== Activity ==
Working from the entries that follow, retype each one without any alteration.
┌────────
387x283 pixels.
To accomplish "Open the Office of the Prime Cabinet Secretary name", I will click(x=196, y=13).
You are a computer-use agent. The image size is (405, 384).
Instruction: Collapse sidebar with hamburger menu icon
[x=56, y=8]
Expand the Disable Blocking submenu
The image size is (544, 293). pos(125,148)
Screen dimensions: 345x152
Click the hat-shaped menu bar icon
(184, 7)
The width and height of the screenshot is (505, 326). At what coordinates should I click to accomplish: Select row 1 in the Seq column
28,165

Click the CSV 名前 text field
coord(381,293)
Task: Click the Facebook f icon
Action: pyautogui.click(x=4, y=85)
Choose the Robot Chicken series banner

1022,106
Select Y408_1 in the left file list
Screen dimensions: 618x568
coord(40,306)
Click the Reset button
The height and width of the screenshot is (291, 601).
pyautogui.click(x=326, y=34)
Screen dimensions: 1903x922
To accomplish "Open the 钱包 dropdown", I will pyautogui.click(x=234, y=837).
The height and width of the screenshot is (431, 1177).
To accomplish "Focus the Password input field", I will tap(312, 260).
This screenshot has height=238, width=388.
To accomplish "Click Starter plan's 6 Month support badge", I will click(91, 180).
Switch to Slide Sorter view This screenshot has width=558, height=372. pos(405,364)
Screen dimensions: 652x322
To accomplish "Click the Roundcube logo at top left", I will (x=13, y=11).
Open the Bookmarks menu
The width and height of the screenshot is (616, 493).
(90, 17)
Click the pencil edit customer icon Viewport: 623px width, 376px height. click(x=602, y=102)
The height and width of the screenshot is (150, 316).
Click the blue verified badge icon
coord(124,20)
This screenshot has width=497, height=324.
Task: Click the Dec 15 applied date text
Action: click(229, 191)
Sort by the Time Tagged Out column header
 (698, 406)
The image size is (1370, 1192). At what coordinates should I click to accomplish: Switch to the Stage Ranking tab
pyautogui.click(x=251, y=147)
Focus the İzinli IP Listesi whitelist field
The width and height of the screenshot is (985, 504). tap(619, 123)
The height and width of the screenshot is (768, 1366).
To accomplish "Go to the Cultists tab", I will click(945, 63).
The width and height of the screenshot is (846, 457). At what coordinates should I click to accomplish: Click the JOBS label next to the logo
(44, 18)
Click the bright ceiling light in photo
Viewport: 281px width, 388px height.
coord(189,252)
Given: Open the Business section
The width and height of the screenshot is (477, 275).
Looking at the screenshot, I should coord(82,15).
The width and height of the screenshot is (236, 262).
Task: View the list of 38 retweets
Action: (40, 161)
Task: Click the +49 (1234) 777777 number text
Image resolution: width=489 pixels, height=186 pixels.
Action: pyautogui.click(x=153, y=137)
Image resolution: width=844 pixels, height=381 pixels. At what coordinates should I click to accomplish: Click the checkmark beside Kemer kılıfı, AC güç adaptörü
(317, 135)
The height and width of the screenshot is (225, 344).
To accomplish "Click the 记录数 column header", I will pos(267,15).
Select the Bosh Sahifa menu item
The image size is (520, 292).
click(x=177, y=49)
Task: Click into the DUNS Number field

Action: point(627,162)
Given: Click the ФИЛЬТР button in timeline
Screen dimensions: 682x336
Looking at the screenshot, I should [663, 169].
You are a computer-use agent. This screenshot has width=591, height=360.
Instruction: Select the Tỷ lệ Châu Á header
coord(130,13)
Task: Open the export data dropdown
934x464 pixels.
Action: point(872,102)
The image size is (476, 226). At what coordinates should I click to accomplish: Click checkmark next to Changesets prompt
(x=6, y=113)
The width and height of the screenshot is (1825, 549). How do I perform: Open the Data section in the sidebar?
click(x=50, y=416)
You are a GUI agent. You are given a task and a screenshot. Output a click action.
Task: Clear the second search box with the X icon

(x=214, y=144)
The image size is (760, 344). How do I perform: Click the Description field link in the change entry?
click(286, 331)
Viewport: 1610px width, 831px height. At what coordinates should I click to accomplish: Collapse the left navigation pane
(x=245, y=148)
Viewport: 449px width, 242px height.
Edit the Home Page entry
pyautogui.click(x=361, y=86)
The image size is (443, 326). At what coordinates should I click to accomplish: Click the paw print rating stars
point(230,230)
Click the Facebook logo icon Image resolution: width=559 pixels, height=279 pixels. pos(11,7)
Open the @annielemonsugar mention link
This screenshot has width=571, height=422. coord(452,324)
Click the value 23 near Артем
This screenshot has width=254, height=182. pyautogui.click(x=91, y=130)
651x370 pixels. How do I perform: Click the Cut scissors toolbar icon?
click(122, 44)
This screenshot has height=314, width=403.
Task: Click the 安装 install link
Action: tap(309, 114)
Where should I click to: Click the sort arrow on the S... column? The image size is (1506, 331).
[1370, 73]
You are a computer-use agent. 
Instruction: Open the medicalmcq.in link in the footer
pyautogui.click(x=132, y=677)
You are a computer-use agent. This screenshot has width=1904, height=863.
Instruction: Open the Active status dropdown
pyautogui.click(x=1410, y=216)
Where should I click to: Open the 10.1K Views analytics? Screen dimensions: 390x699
└────────
== Solution to the exercise ==
387x283 pixels.
To accomplish "Open the Office of the Prime Cabinet Secretary name", I will click(x=196, y=13).
You are a computer-use agent. The image size is (405, 384).
Instruction: Collapse sidebar with hamburger menu icon
[x=56, y=8]
Expand the Disable Blocking submenu
The image size is (544, 293). pos(125,148)
Screen dimensions: 345x152
Click the hat-shaped menu bar icon
(184, 7)
The width and height of the screenshot is (505, 326). At what coordinates should I click to accomplish: Select row 1 in the Seq column
28,165

Click the CSV 名前 text field
coord(381,293)
Task: Click the Facebook f icon
Action: pyautogui.click(x=4, y=85)
Choose the Robot Chicken series banner

1022,106
Select Y408_1 in the left file list
Screen dimensions: 618x568
coord(40,306)
Click the Reset button
The height and width of the screenshot is (291, 601).
pyautogui.click(x=326, y=34)
Screen dimensions: 1903x922
To accomplish "Open the 钱包 dropdown", I will pyautogui.click(x=234, y=837).
The height and width of the screenshot is (431, 1177).
To accomplish "Focus the Password input field", I will tap(312, 260).
This screenshot has height=238, width=388.
To accomplish "Click Starter plan's 6 Month support badge", I will click(91, 180).
Switch to Slide Sorter view This screenshot has width=558, height=372. pos(405,364)
Screen dimensions: 652x322
To accomplish "Click the Roundcube logo at top left", I will (x=13, y=11).
Open the Bookmarks menu
The width and height of the screenshot is (616, 493).
(90, 17)
Click the pencil edit customer icon Viewport: 623px width, 376px height. click(x=602, y=102)
The height and width of the screenshot is (150, 316).
Click the blue verified badge icon
coord(124,20)
This screenshot has width=497, height=324.
Task: Click the Dec 15 applied date text
Action: click(229, 191)
Sort by the Time Tagged Out column header
 (698, 406)
The image size is (1370, 1192). At what coordinates should I click to accomplish: Switch to the Stage Ranking tab
pyautogui.click(x=251, y=147)
Focus the İzinli IP Listesi whitelist field
The width and height of the screenshot is (985, 504). tap(619, 123)
The height and width of the screenshot is (768, 1366).
To accomplish "Go to the Cultists tab", I will click(945, 63).
The width and height of the screenshot is (846, 457). At what coordinates should I click to accomplish: Click the JOBS label next to the logo
(44, 18)
Click the bright ceiling light in photo
Viewport: 281px width, 388px height.
coord(189,252)
Given: Open the Business section
The width and height of the screenshot is (477, 275).
Looking at the screenshot, I should coord(82,15).
The width and height of the screenshot is (236, 262).
Task: View the list of 38 retweets
Action: (40, 161)
Task: Click the +49 (1234) 777777 number text
Image resolution: width=489 pixels, height=186 pixels.
Action: pyautogui.click(x=153, y=137)
Image resolution: width=844 pixels, height=381 pixels. At what coordinates should I click to accomplish: Click the checkmark beside Kemer kılıfı, AC güç adaptörü
(317, 135)
The height and width of the screenshot is (225, 344).
To accomplish "Click the 记录数 column header", I will pos(267,15).
Select the Bosh Sahifa menu item
The image size is (520, 292).
click(x=177, y=49)
Task: Click into the DUNS Number field

Action: point(627,162)
Given: Click the ФИЛЬТР button in timeline
Screen dimensions: 682x336
Looking at the screenshot, I should [663, 169].
You are a computer-use agent. This screenshot has width=591, height=360.
Instruction: Select the Tỷ lệ Châu Á header
coord(130,13)
Task: Open the export data dropdown
934x464 pixels.
Action: point(872,102)
The image size is (476, 226). At what coordinates should I click to accomplish: Click checkmark next to Changesets prompt
(x=6, y=113)
The width and height of the screenshot is (1825, 549). How do I perform: Open the Data section in the sidebar?
click(x=50, y=416)
You are a GUI agent. You are given a task and a screenshot. Output a click action.
Task: Clear the second search box with the X icon

(x=214, y=144)
The image size is (760, 344). How do I perform: Click the Description field link in the change entry?
click(286, 331)
Viewport: 1610px width, 831px height. At what coordinates should I click to accomplish: Collapse the left navigation pane
(x=245, y=148)
Viewport: 449px width, 242px height.
Edit the Home Page entry
pyautogui.click(x=361, y=86)
The image size is (443, 326). At what coordinates should I click to accomplish: Click the paw print rating stars
point(230,230)
Click the Facebook logo icon Image resolution: width=559 pixels, height=279 pixels. pos(11,7)
Open the @annielemonsugar mention link
This screenshot has width=571, height=422. coord(452,324)
Click the value 23 near Артем
This screenshot has width=254, height=182. pyautogui.click(x=91, y=130)
651x370 pixels. How do I perform: Click the Cut scissors toolbar icon?
click(122, 44)
This screenshot has height=314, width=403.
Task: Click the 安装 install link
Action: tap(309, 114)
Where should I click to: Click the sort arrow on the S... column? The image size is (1506, 331).
[1370, 73]
You are a computer-use agent. 
Instruction: Open the medicalmcq.in link in the footer
pyautogui.click(x=132, y=677)
You are a computer-use agent. This screenshot has width=1904, height=863.
Instruction: Open the Active status dropdown
pyautogui.click(x=1410, y=216)
Where should I click to: Open the 10.1K Views analytics? Screen dimensions: 390x699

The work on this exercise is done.